In both cases, drivers were stopped after county deputies observed them on the roadway and concluded they were impaired. Both defendants filed motions to suppress the evidence, but only one was successful.

The Supreme Court affirmed the denial of the motion to suppress in Joanna S. Robinson v. State of Indiana, 20S04-1307-CR-471. It agreed with the trial court’s decision to give deference to what Elkhart County Sheriff Deputy Casey Claeys said he saw even when that testimony conflicted with the video he made of the incident.

Claeys said he watched Robinson drive off the road twice then turned on his vehicle camera and initiated the traffic stop. The video showed Robinson weaving onto the fog line but not off the road.

Robinson was subsequently convicted of possession of marijuana and operating while intoxicated, both Class A misdemeanors, and operating with the breath-alcohol level over 0.08, a Class C misdemeanor. She appealed, arguing the trial court wrongly denied her motion to suppress.

Like the trial court, the Supreme Court gave more weight to Claeys’ testimony than to the video.

 “…when Deputy Claeys testified at the suppression hearing, the trial judge heard his testimony – along with the other witness testimony and evidence, including the video – through the lens of his experience and expertise,” Judge Mark Massa wrote for the majority. “Ultimately, that experience and expertise led the trial judge to weigh Deputy Claeys’s testimony more heavily than the video evidence, and we decline Robinson’s invitation to substitute our own judgment for that of the trial court and rebalance the scales in her favor.”

Justice Robert Rucker dissented, arguing the Indiana Court of Appeals was correct in finding the evidence from the traffic stop should not have been admitted in court.

He argued that rather than crediting Claeys’ testimony, the trial court concluded that Robinson’s weaving provided reasonable suspicion for pulling her over. However, Rucker contended that reasonable suspicion for a traffic stop required more than weaving onto the fog line.  

In State of Indiana v. Darrell L. Keck, 67S01-1403-CR-179, the Supreme Court affirmed the trial court, granting the defendant’s motion to suppress the evidence.

Putnam County Sheriff’s Deputy Terry Smith pulled Keck over after he observed Keck driving 12 miles per hour slower than the speed limit, come to a complete stop before turning left, and then driving down the middle of that county road.  
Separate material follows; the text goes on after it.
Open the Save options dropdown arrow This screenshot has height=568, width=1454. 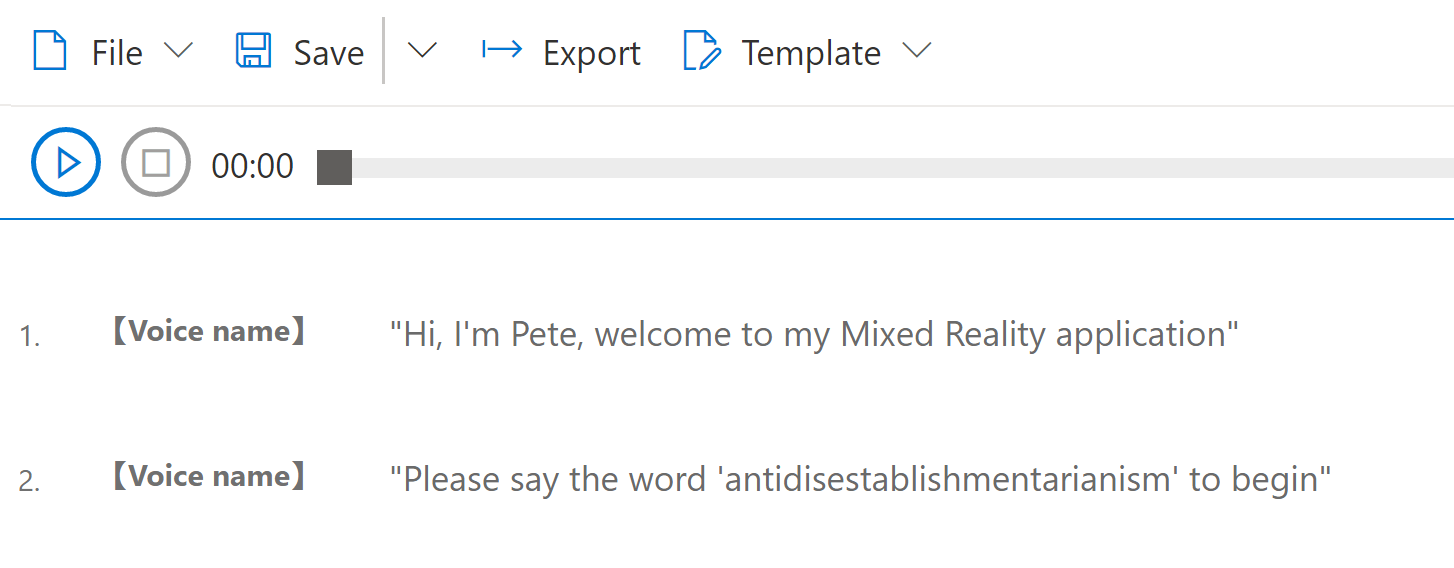423,50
Keck was charged with operating a vehicle while intoxicated and operating a vehicle with an alcohol concentration equivalent of 0.08 or more, both Class C misdemeanors. He filed a motion for suppression, noting he did not come to a full stop before turning and he drove left of center to avoid hitting the potholes in the road.

The trial court took notice of the poor road conditions in the county and agreed that evasive action, including driving left of center, was necessary. It granted the motion to suppress.

The Indiana Supreme Court agreed that Smith lacked reasonable suspicion to stop Keck.

“We emphasize that our opinion today should not be taken to mean that driving left of center would never give rise to reasonable suspicion sufficient to support a traffic stop,” Massa wrote for the court. “All we hold today is that here, in this case, the trial court did not clearly err in concluding under these circumstances, that Keck’s driving left-of-center did not provide reasonable suspicion to stop him.”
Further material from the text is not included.